Contact
- Cover of the first edition
- Author: Carl Sagan
- Language: English
- Genre: Science fiction
- Publisher: Simon and Schuster
- Publication date: September 1985
- Publication place: United States
- Media type: Print (Hardcover, Paperback)
- Pages: 432
- ISBN: 0-671-43400-4
- OCLC: 12344811
- Dewey Decimal: 813/.54 19
- LC Class: PS3569.A287 C6 1985

= Contact (novel) =

1985 novel by Carl Sagan

Contact is a 1985 hard science fiction novel by American scientist Carl Sagan. The plot concerns contact between humanity and a more technologically advanced extraterrestrial life form.

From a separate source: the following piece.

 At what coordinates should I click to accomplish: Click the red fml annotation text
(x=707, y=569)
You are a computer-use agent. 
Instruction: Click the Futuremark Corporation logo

Contact ranked number seven on Publishers Weeklys 1985 bestseller list. The only full work of fiction published by Sagan, the novel originated as a screenplay by Sagan and Ann Druyan (whom he later married) in 1979; when development of the film stalled, Sagan converted it into a novel. It was adapted in 1997 as the film Contact, starring Jodie Foster.

==Plot==
As a child, Eleanor "Ellie" Arroway shows a strong aptitude for science and mathematics. Dissatisfied with a school lesson, she confirms in a library that pi is transcendental. In sixth grade, her father, Theodore ("Ted"), dies. Her new stepfather, John Staughton, does not support her interests. Ellie resents him and believes her mother remarried out of weakness.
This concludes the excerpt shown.